“I walked in the bedroom and she was climbing up the ladder to the top bunk,” my daughter’s shocked voice conveyed her disbelief at seeing her 13-month-old daughter joyfully grasping the ladder’s rung.
Such safety issues did not come into play with her son – he uses his time observing as he did when carpenters came to install energy efficient windows. Pulling out his tool box, he followed them around and copied them with his tools. He especially studied the hairy carpenter with a big handlebar mustache. The lad pointed him out to his mother, “That guy is not pretty. He is tough.”
That guy just smiled.
Another day a full white beard caught boy’s eye. He just had to go over and ask, “Are you Santa Claus?”
“You never know, so you better obey your mother,” the jolly old elf said.
This pre-schooler tries to obey. He also tries to help, but when he wanted to help fix supper and everything involved a hot stove, his mom reached into the cupboard and pulled out a hand crank mixer, a bit of flour, measuring spoons and cups. “You know what you can do? Take these, go in the bathroom and mix it up.”
Long after supper his daddy walked into the bathroom and saw the mixer, measuring cups, spoons and wet flour, “What were you making in here, Son?”
“Oh, a mess.”
That grandson calls’em as he sees’em, including gravity. His toy kept falling off its perch as they traveled in the car. Frustrated, he fiercely scolded, “Gravity! If you do that again, I will not let you come here anymore.”

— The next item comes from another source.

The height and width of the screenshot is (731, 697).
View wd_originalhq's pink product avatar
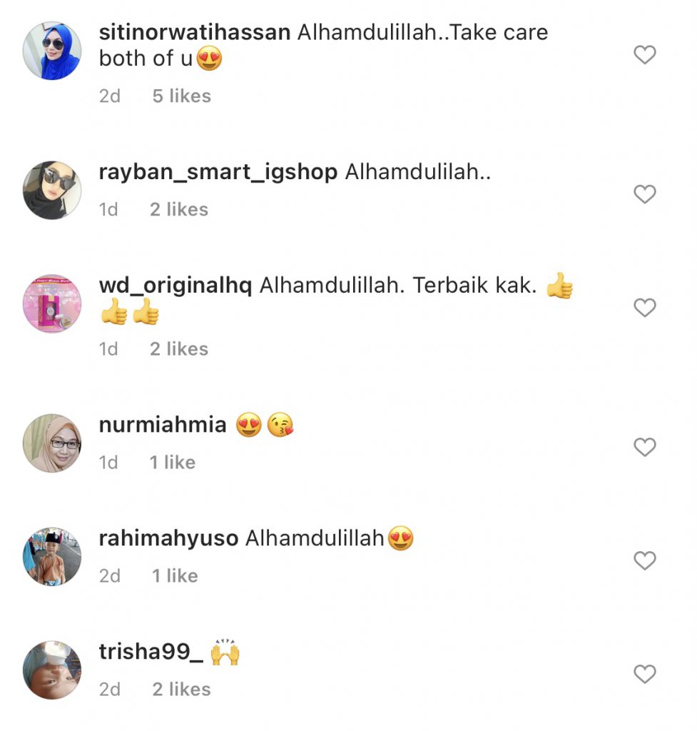[52, 303]
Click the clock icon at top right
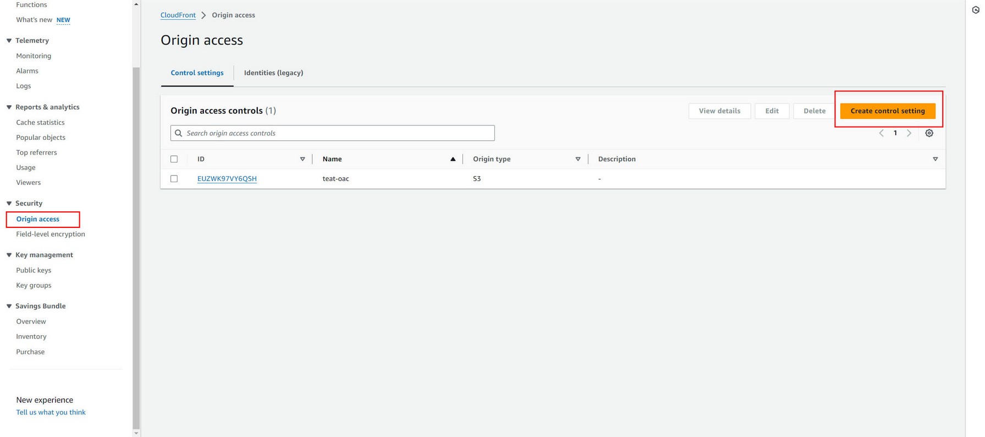Screen dimensions: 985x437 [975, 10]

He will learn — as will his sister. She likes the forbidden pieces of chalk on the easel. “She sticks one in her mouth, comes up next to me, looks at me with the chalk in her mouth, shaking her head “No, no, no,” my daughter said. Relieved of the chalk, the tiny toddler walks away only to return, shaking her head with another mouthful of chalk.
She began hearing and learning, “No!” when she discovered ground level snacks in the cat’s dish. Before the cat came to live with me, the dish moved out of her sneaky hand.
Little ones pick-up everything, including everything we say. The St. Louis mama said the words ‘monkey grass’ one day. Two weeks later her two-year-old suddenly began talking about ‘monkey grass’ as if she had just heard it.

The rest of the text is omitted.